TASK TO CARRY OUT: If a line in the data below holds the word "resolution", copy it.

━━━━━━━━━━

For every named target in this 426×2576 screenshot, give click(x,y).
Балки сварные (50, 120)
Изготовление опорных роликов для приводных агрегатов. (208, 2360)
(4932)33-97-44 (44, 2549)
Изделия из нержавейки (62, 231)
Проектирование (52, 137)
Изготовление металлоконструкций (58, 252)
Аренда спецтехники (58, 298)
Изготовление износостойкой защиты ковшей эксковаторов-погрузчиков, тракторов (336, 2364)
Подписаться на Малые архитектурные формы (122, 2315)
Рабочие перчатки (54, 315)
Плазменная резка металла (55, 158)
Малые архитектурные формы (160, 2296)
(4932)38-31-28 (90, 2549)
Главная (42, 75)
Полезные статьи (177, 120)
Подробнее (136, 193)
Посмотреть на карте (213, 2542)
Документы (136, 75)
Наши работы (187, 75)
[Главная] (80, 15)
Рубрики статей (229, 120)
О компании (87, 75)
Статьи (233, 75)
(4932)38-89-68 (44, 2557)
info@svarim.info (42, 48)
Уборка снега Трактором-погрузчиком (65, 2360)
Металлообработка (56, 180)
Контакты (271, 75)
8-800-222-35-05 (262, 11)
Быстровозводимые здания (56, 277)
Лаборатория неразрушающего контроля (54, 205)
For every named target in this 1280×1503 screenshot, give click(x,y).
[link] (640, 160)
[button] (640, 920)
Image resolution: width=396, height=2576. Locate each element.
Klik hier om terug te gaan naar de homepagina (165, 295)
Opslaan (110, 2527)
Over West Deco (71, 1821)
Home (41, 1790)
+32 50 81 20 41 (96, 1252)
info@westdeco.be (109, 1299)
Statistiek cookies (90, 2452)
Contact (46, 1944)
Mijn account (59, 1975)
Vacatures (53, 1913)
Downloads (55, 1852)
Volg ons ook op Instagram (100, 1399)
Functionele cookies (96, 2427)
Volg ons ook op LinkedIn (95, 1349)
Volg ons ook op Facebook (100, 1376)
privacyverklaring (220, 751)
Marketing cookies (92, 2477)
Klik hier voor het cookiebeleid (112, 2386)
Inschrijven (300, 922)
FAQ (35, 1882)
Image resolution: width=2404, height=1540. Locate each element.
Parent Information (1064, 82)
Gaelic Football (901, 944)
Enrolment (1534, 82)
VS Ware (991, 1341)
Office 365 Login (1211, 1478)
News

━━━━━━━━━━

WRITTEN REPLY:
Image resolution: width=396, height=2576. Locate each element.
Image resolution: width=2404, height=1540. Locate each element.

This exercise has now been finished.